C’est sympa, c’est musclé, ça va vite. Carl Potts connaît bien le personnage du Punisher, qu’il a soit écrit soit supervisé. On lui doit notamment le développement de l’arsenal et du casting, mais aussi la propulsion de la carrière de Jim Lee. Ici, il s’ingénie à mettre en scène le van surarmé du justicier ainsi que des dialogues avec Microchip. L’histoire amène le journaliste susmentionné à se dissimuler dans une machine (liée à une énième tentative d’imitation du projet super-soldat ayant donné naissance à Captain America : un jour, un scénariste serait bien avisé d’en faire une généalogie et d’en tirer une bonne histoire) et acquiert des pouvoirs ardents. Il prend le nom de Pyre (« Brasero » en français) mais finit enseveli dans les ruines du laboratoire.
Le point fort de cette mini-série un peu anecdotique, qui cumule des mécanismes narratifs sans surprise, c’est la confrontation entre deux visions de la justice qui se heurtent à un mur et débouchent sur des impasses. La traduction, tout à fait correcte mais un peu elliptique du fait du gros lettrage, laisse deviner que Potts renvoie les deux personnages à leur inefficacité respective et à leur incapacité à discuter et à construire. Ça donne envie de lire ça dans le texte d’origine.

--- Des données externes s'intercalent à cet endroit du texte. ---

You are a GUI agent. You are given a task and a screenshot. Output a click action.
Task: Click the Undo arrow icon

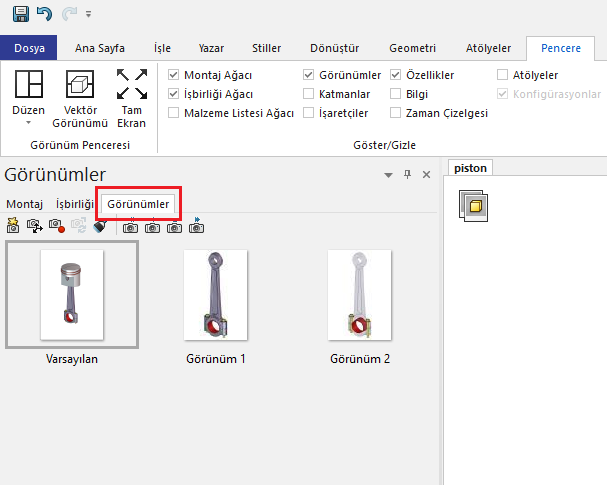click(x=43, y=14)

C’est donc dans Venom #5 que se conclut la traduction de « Funeral Pyre » et que débute celle de « The Madness », un récit également en trois parties (qui se conclut dont dans Venom #6), écrit par Ann Nocenti et dessiné par Kelley Jones. On a donc droit à des personnages très ombrés qui ne se ressemblent pas d’une case à l’autre et dont la gestuelle ne colle pas toujours avec les dialogues et l’humeur qu’on est censés deviner. L’intrigue parle de malversations industrielles, de pollution, de conscience de classe, et fait intervenir le Juggernaut (le Fléau en VF) et un virus conscient à base de mercure, dans lequel Venom est plongé par accident comme le premier Joker venu, et qui lui fait entendre davantage que les deux voix qui se partagent d’ordinaire sa caboche.

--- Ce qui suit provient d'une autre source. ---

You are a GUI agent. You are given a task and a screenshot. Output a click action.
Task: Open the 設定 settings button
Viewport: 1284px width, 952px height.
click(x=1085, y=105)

Ann Nocenti parvient à livrer un excellent démarrage, avec une mise en contexte efficace, un position social bien marqué, et une description intéressante de la lente folie qui s’empare du héros, qui perd pied littéralement. Elle redonne à Venom son caractère horrifique, bien aidée en cela par l’esthétique bouillonnante de Jones. Le scénario retombe assez vite cependant, comme si elle n’avait pas assez de place pour tout raconter (même si elle prend le temps d’une dernière scène intéressante). Il manque une petite étincelle, mais il demeure dommage que Nocenti ne soit pas restée plus longtemps sur le personnage : la double personnalité de Venom ainsi que le nouvel environnement (la communauté souterraine) auraient sans doute totalement convenu à cette scénariste bien marquée à gauche, qui aurait su en tirer un sel évident.